▽

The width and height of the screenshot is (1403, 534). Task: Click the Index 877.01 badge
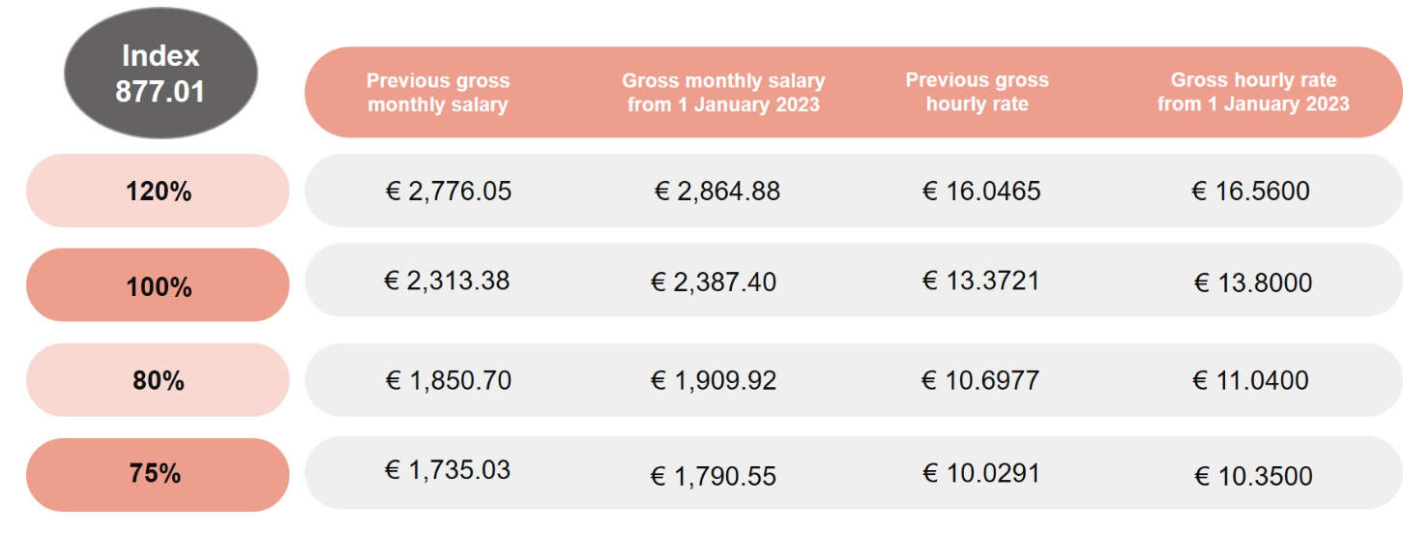click(x=161, y=74)
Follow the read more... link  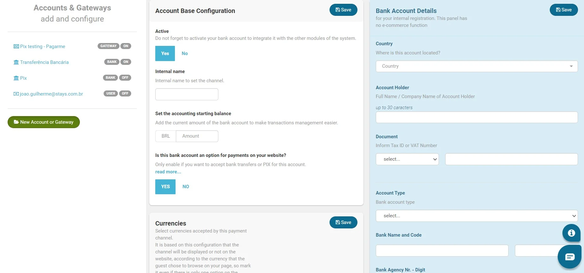pyautogui.click(x=168, y=172)
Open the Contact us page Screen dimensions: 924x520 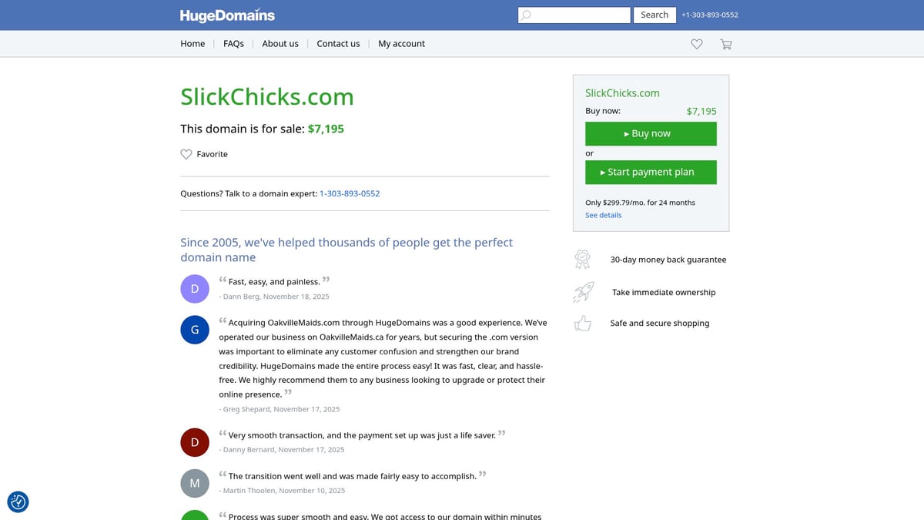338,44
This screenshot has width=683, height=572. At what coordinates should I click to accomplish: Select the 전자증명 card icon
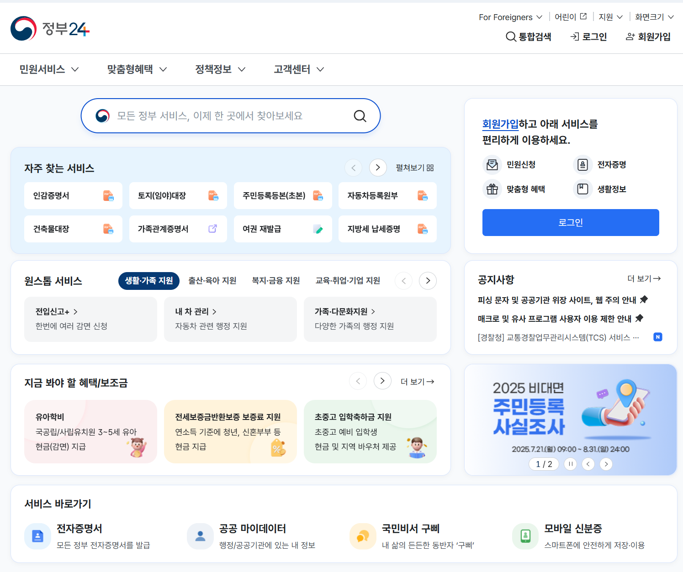click(x=582, y=165)
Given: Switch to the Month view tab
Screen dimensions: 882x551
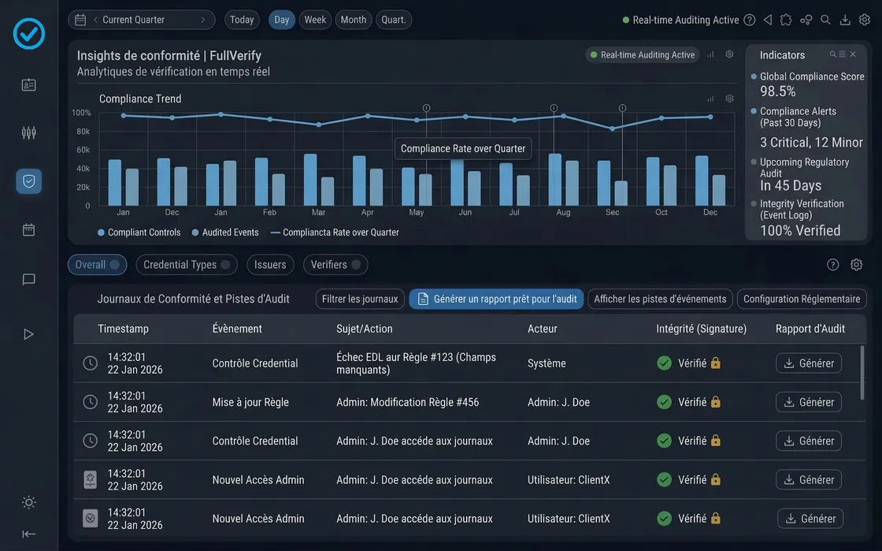Looking at the screenshot, I should pyautogui.click(x=353, y=19).
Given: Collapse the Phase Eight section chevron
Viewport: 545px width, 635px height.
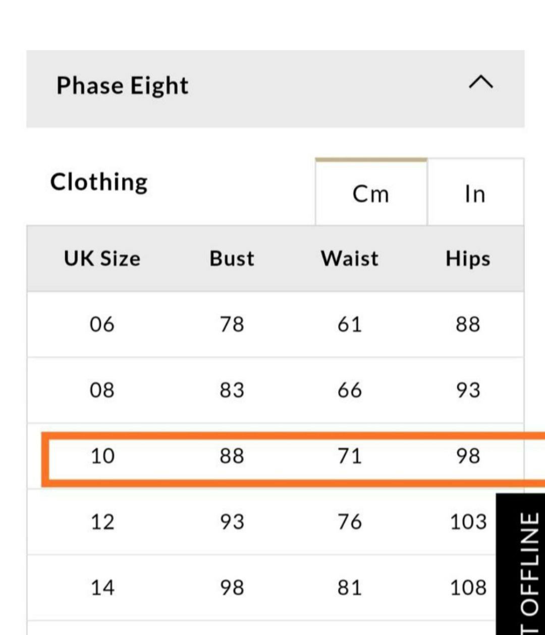Looking at the screenshot, I should [481, 82].
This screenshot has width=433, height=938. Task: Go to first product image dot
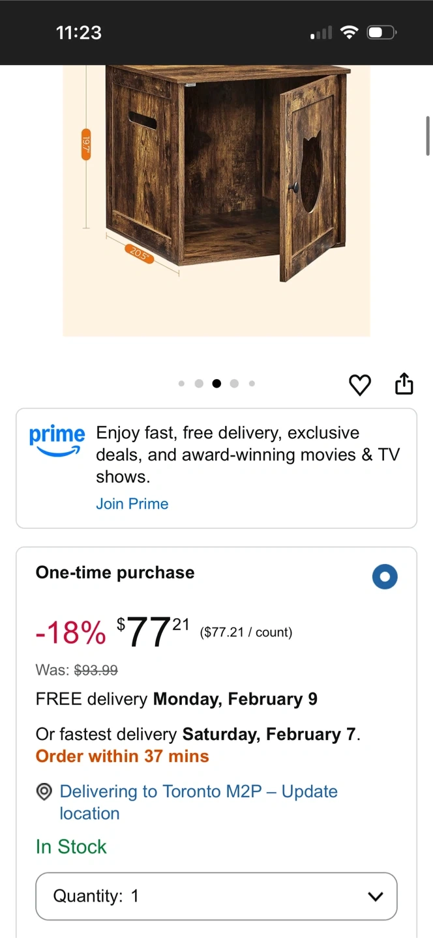[181, 384]
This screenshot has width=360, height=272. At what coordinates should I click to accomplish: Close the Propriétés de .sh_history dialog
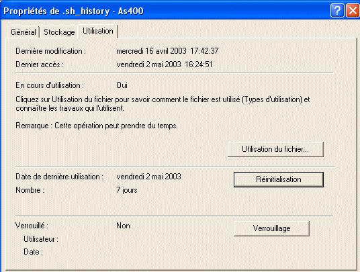click(353, 10)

△

** What the task asks **
Copy each line of the listing that holds the word "Given".

** Response **
Given: Switch to the Month view tab
Given: Collapse the Phase Eight section chevron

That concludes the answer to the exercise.